ランドローバー・レンジローバー vs キア・ソレント 上昇続く高級感と洗練度 新車か中古車か?(3)
洗練度で並ぶキア V8サウンドに魅了される
発進させてみると、運転のしやすさや洗練度で、2台には明確な差がないことへ驚かされた。転がり音や風切り音は最小限。プラグイン・ハイブリッドのソレントは、高負荷時のみにエンジン音を車内へ届ける。 この世代のレンジローバーにも、ハイブリッドは存在する。もし選択すれば、約50kmを電気だけで走行でき、充電状態では14.0km/L以上の燃費を得られる。他方、ソレントはディーゼルも選べるが、レンジローバーのようにV6やV8エンジンは用意されない。 今回のクルマのボンネット下には、5.0L V8スーパーチャージド・ユニットが収まっている。

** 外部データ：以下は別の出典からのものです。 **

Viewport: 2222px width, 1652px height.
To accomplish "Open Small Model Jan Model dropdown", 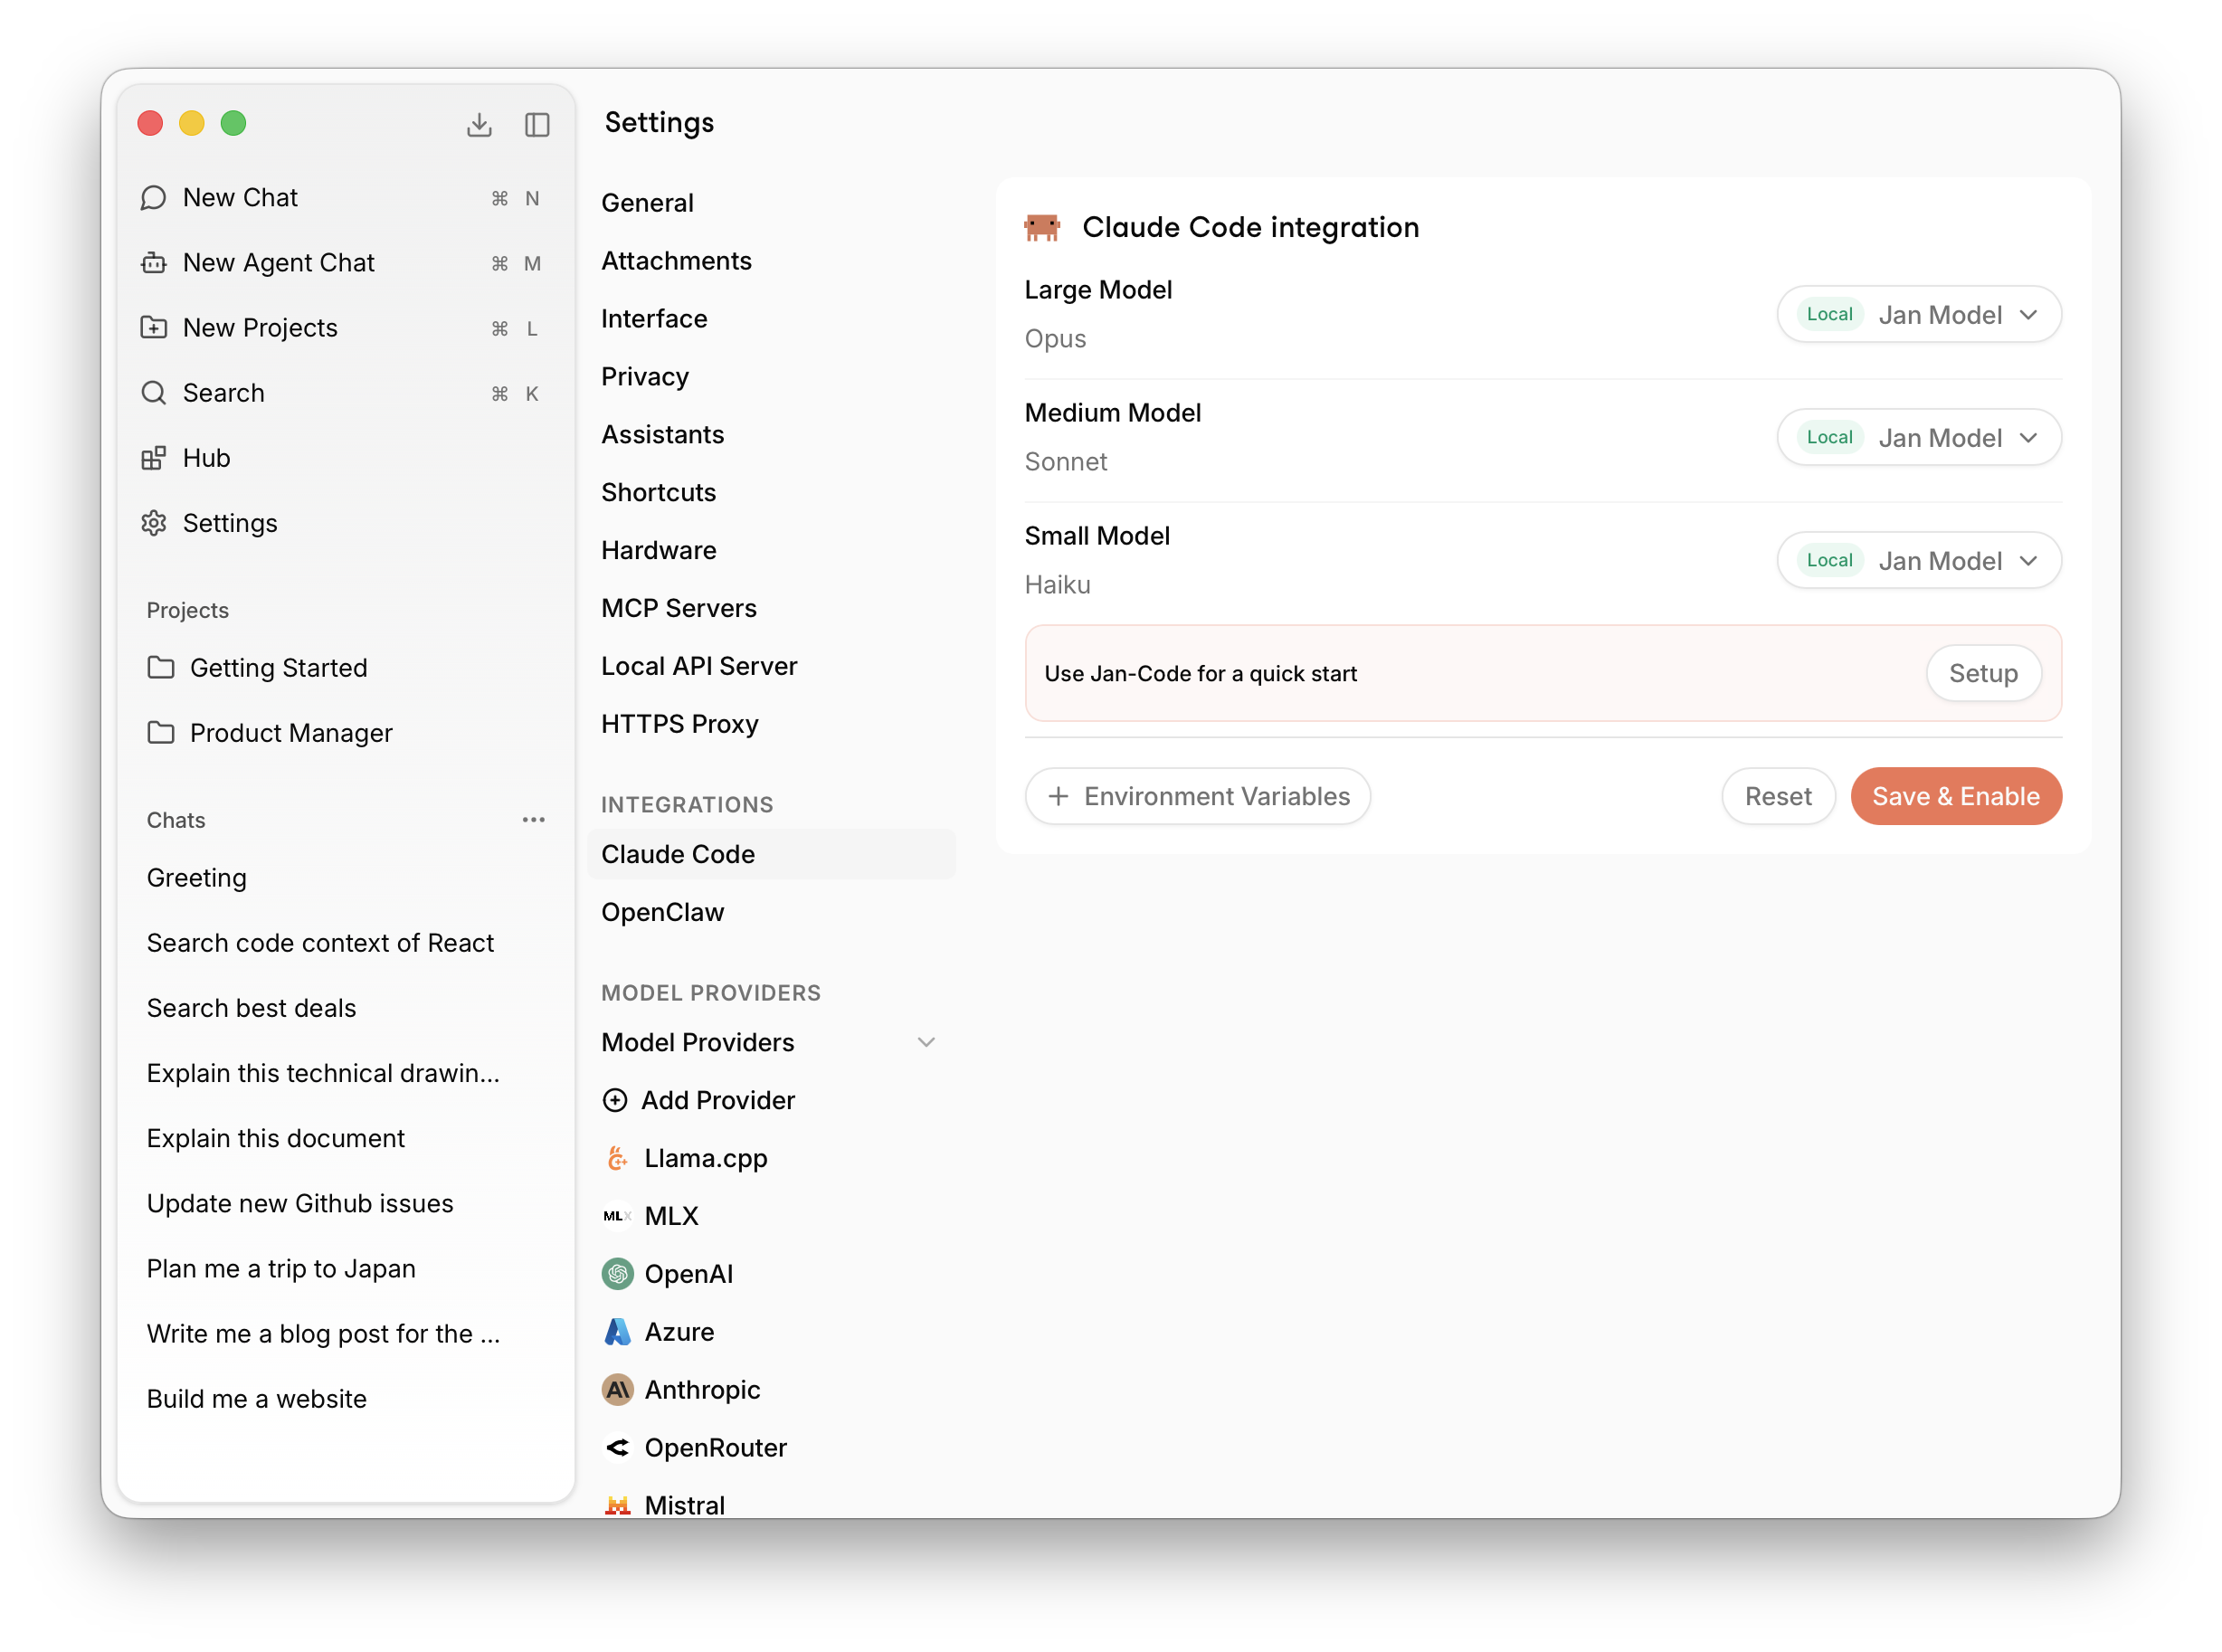I will pos(1918,561).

燃費が良いわけではないが、余裕のあるパワーで走りは安楽。V8らしいサウンドに、思わず魅了されてしまう。 エンジンの種類に関係なく、レンジローバーは快適で落ち着いている。ソレントが平穏を乱すような路面でも、ストロークの長いエアスプリングが巧みに衝撃を吸収し、路面から隔離してくれる。 姿勢制御も素晴らしく、郊外の空いた道を飛ばす時、レンジローバーが最高のSUVだということを実感させてくれる。かたや、ソレントのサスペンションは硬めで、姿勢制御がタイト。旋回時のボディロールは小さい。
英国流の上質さと幸福感へ浸りたい
と、ここまでは甲乙つけがたい2台だが、信頼性で開きが出てくる。古いレンジローバーの信頼性が高いとはいえないことは、AUTOCARの読者ならご存知だろう。メーターパネル内の警告灯が点くことは、珍しい出来事ではない。 ただし、新車のソレント並みの予算を準備するなら、しっかり整備を受けたランドローバーの認定中古車を選べる。比較的新しいレンジローバーへ、1年の保証を付けてくれる。キアの7年保証より短いものの、リスクを多少でも軽減することは間違いない。 冷静に考えれば、ソレントに劣る部分はない。レンジローバーの8・9割程度の性能や快適性を備えつつ、長期的な維持費は抑えられる。信頼性の心配も小さくて済む。 それでも、筆者が選ぶなら先代のレンジローバーだ。幸運を祈りながら、じっくり品定めすれば良い。唯一といえる、英国流の上質さと幸福感へ、浸りたいと考えてしまう。